Heidi MacDonald, a friend of mine who runs a website called Comics Beat and who has been reporting on comics for a lot longer than me, was one of the few people to take her time with the story, and she reported that this story was probably a hoax. You can read her report here: http://www.comicsbeat.com/no-a-school-did-not-ban-a-cute-wonder-woman-lunchbox/ . After Heidi's report, as well as general doubt about the unverified status of the story on social media, Comic Book Resources was forced to change their headline to "DOUBT CAST ON SCHOOL'S ALLEGED WONDER WOMAN LUNCHBOX BAN" and update the article with a retraction. You can read that article here: http://www.comicbookresources.com/article/wonder-woman-lunchbox-deemed-too-violent-for-school .
It's worth noting that, in many cases, far more people will read an original story than will read a correction. Some people don't even read the article itself; they just read the headline. So for publications who want to do a good job at journalism, it's important to get the story right the first time, or to at least do their best to gather facts and be up front about what they don't actually know. However, you should never trust that the person writing an article you're reading has done that. Asking questions, like you have, and thinking critically about what you've read is extremely important, and I'm glad to know that you're learning about it.
Now, let me make sure I've answered all your questions:
When I first wrote the story, I did not know whether it was real or not. However, I did recognize that there was no proof offered in the original post, and that the anonymous source made the story suspect. I found out about the story through an article one of the visitors of my website pointed me to, which was from the UK website Metro: http://metro.co.uk/2015/08/26/parents-told-their-daughters-wonder-woman-lunchbox-is-too-violent-for-school-5361976/ . You may notice that that article also does not offer any indication that the story might be fake. I do not know any of the details about the people involved in the story, the name of the school district, or the name of the superintendent. As far as I know, nobody does.
Ultimately, though it's impossible to tell for sure, I would guess that the story is not true.

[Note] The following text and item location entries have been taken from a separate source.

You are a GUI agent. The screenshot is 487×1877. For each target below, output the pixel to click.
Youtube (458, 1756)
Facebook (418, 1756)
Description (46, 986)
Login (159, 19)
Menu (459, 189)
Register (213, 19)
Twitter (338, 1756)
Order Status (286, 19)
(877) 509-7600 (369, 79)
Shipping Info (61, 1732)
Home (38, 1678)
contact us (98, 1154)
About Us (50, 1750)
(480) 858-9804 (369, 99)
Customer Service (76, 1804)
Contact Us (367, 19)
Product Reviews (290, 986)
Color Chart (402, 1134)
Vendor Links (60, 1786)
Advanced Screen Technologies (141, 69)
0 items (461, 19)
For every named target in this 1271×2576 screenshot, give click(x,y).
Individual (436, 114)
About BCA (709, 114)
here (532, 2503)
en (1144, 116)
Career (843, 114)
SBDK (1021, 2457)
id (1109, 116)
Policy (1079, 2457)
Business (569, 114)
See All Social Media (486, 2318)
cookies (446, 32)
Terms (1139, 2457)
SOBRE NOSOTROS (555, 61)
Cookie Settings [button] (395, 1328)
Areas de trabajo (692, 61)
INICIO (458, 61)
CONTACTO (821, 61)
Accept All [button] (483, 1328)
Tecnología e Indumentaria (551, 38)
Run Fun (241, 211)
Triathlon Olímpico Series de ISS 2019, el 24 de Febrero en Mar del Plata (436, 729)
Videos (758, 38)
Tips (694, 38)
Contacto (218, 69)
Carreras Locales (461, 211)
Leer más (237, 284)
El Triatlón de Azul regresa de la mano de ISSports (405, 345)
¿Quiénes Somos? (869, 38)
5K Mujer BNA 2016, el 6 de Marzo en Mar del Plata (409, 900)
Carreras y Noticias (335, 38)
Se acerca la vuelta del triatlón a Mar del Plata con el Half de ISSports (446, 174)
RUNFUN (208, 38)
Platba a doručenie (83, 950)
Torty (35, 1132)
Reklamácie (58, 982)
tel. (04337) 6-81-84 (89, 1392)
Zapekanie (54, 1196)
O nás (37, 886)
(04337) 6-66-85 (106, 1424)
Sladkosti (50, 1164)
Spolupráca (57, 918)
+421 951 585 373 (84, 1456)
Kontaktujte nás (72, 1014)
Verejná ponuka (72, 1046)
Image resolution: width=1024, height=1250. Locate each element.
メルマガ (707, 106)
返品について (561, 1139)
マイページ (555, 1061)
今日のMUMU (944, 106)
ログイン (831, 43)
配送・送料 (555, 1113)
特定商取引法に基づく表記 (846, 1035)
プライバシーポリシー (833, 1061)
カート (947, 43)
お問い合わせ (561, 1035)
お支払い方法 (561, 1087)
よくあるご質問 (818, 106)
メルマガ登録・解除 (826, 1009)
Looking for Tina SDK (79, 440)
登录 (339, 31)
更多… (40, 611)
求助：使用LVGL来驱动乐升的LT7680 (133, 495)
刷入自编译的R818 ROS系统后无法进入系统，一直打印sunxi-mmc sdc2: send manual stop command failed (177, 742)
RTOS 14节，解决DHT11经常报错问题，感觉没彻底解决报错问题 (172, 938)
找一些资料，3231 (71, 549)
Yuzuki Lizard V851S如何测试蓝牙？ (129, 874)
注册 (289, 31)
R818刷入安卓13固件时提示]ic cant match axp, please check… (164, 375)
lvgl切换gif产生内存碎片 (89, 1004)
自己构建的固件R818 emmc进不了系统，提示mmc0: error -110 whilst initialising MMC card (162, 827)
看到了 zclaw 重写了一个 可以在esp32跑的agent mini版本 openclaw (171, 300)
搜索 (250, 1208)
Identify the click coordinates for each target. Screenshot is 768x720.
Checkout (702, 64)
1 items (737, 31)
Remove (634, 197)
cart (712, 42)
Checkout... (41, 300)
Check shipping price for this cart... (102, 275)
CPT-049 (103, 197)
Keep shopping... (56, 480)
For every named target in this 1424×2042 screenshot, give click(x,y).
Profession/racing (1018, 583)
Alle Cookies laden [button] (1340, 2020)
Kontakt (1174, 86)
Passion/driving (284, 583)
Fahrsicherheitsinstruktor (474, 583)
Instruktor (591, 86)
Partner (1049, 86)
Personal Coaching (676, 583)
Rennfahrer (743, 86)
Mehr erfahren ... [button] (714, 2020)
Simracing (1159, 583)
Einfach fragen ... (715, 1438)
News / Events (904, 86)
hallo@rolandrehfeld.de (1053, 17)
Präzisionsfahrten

Good luck in your studies!
And I received the reply:
Dear Mr Terror
Thank you for your response on the Wonder Women lunch box story!! We appreciate you responding to our questions, and taking the time to answer all our questions in detail.
In my (perhaps arrogantly wordy) response to that email, I hoped to impart some of my journalistic wisdom on these young minds, an opportunity I was honored to have. However, in truth, I think it's we in the field of comics journalism who can learn a lesson from them.
Kids, if you're reading this: nice job. And also, someone really needs to update your school's content filter.